Geçtiğimiz hafta sızan 28 maddelik barış taslağı, Ukrayna-Rusya savaşında dengeleri kırabilecek bir dönüşümün sinyalini veriyor. Ancak son 72 saat içindeki gelişmeler, planın arkasında yatan stratejiyi daha da tartışmalı hâle getiriyor. Özellikle AB'nin dışlanması, ABD'nin otoritesi ve Ukrayna'nın egemenliği üzerine temel sorular yeniden alevlenmiş durumda.
Madem Ukrayna NATO'ya alınmayacaktı, o hâlde bu savaşa neden izin verildi? Bu soru köşenin kalbinde duruyor. Sızan metin, Ukrayna'nın anayasa düzeyinde NATO üyeliğinden vazgeçmesini ve ordusunun belli bir eşiğin altına çekilmesini öneriyor — yani Batı'nın uzun vadeli güvenlik mimarisini fiilen yeniden tanımlıyor. Bu öneriler, Kiev'in hem stratejik hem de sembolik kayıplarını ciddileştiriyor.
Trump, bu planla sahaya sadece diplomatik çözüm sunmuyor, aynı zamanda ekonomik bir yeniden paylaşıma soyunuyor. Taslak metinde, dondurulmuş Rus varlıklarından ayrılması iddia edilen 100 milyar dolarlık kaynak ve bunun nasıl kullanılacağına dair formülasyonlar yer alıyor — bu kaynakların bir kısmının ABD liderliğindeki mekanizmalarla yönetilmesi öngörülüyor. Bu da, güvenlik garantilerinin ötesinde Trump'ın ekonomik çıkar planını ortaya koyuyor. Trump'ın planı Avrupalıları kızdırdı bile. Dondurulmuş Rus varlıklarının Ukrayna'nın yeniden inşasında kullanılması, ilk bakışta rasyonel görünebilir. Ancak bu sistemin kurgusu, ABD'nin bu kaynaklardan ciddi bir pay alacağı bir yapıya dayanıyor. Bu durum, iki yıldır ağır mali yük taşıyan Avrupa başkentlerinde rahatsızlık yaratıyor. AB'den çıkan sesler: "hem bedel ödüyoruz hem de masanın dışında tutuluyoruz" şeklinde.
PEKİ AVRUPA NEREDE?
Ekim ayında Trump'ın Putin'le Macaristan'da görüşebiliriz açıklaması dışlanmış AB'yi işaret ediyordu. Brüksel, bu süreçte fiilen by-pass edilmiş hissetti. Avrupa devletleri milyarlarca avroyu Ukrayna'daki savaşa ve insani yardıma harcadı, fakat masada söz sahibi olamayacağı bir denkleme itilmekten dolayı kızgınlar. Bu tablo Batı medyasında Trump'ın jargonunda "maliyetler için yük al, stratejiyi bırak" şeklinde yorumlanıyor.
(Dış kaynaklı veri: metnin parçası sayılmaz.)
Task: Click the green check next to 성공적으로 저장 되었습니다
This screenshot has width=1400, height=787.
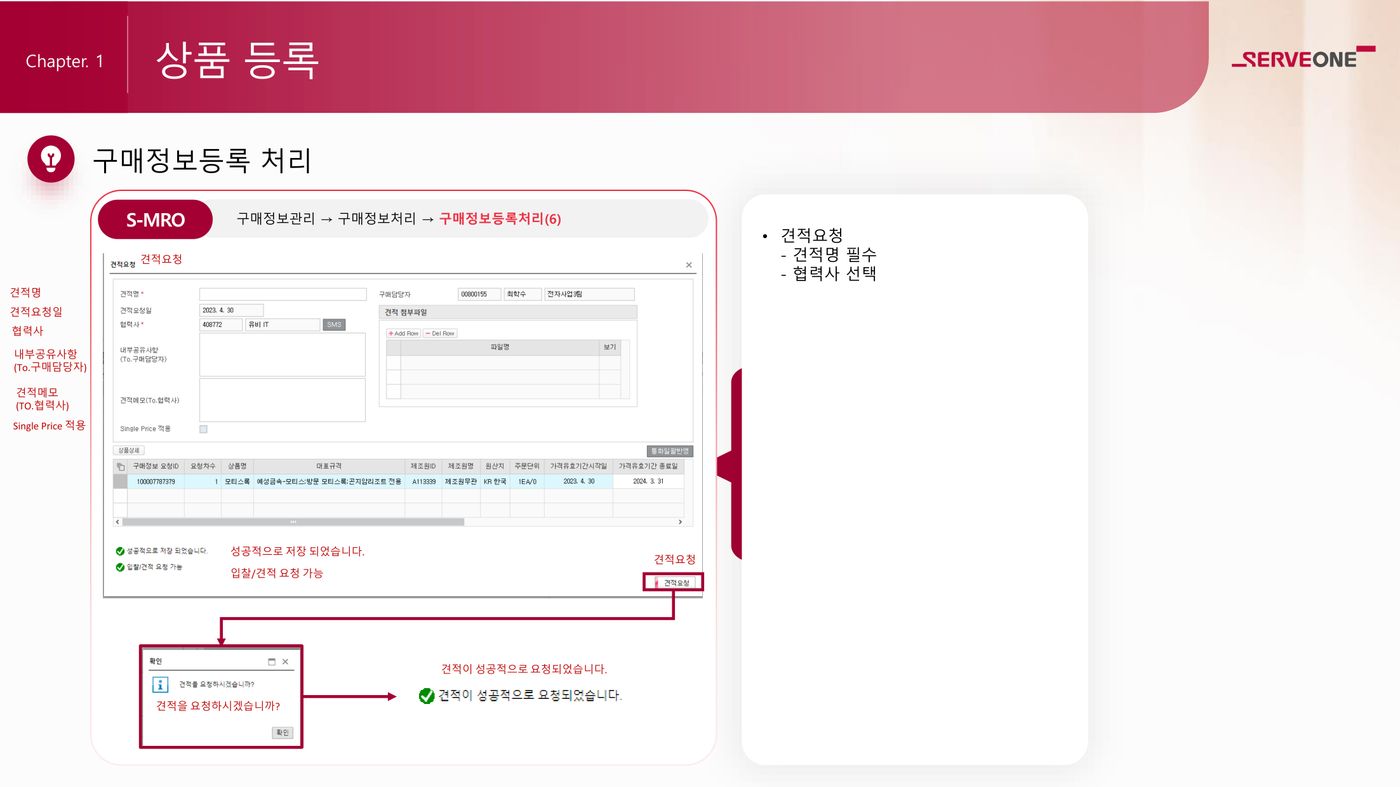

Kiev açısından durum çaresiz bir dilemma. Yıllardır savunduğu toprak bütünlüğünü mü, yoksa savaşın hemen durmasıyla gelecek güvenlik garantisini mi tercih edecek? Taslak, toprak statülerinde fiili kabulleri içerebilecek hükümler içeriyor. Bu netice Ukrayna'da milli onurun ve siyasi meşruiyetin maliyetini yükseltecek ve Zelensky yönetiminin alacağı karar yalnızca sahada değil, iç siyasette de dönüştürücü olacak. Yakın gelecekte Ukrayna siyasetinde yaşanacak deprem hiç de şaşırtıcı olmayacaktır.
Planın büyük kısmı Vaşington önerisi olarak servis edilse de içerik ve kaynakların bir kısmı hakkında farklı aktörlerin iddiaları var; taslağın bazı unsurlarının Rusya'nın önermesi olarak nitelendirildiği değerlendirmeler de medyaya yansıdı. İkincisi, garanti mekanizmalarının niteliği kısmen muğlak — 'güvence' sözü var ama somut askeri taahhütler net değil. Bu belirsizlik, garantilerin güvenilirliğini tartışmalı hâle getiriyor. Zaten planın ilk eskizlerinin Trump ve Putin tarafından Alaska buluşmasında yazıldığı kanaati yüksek.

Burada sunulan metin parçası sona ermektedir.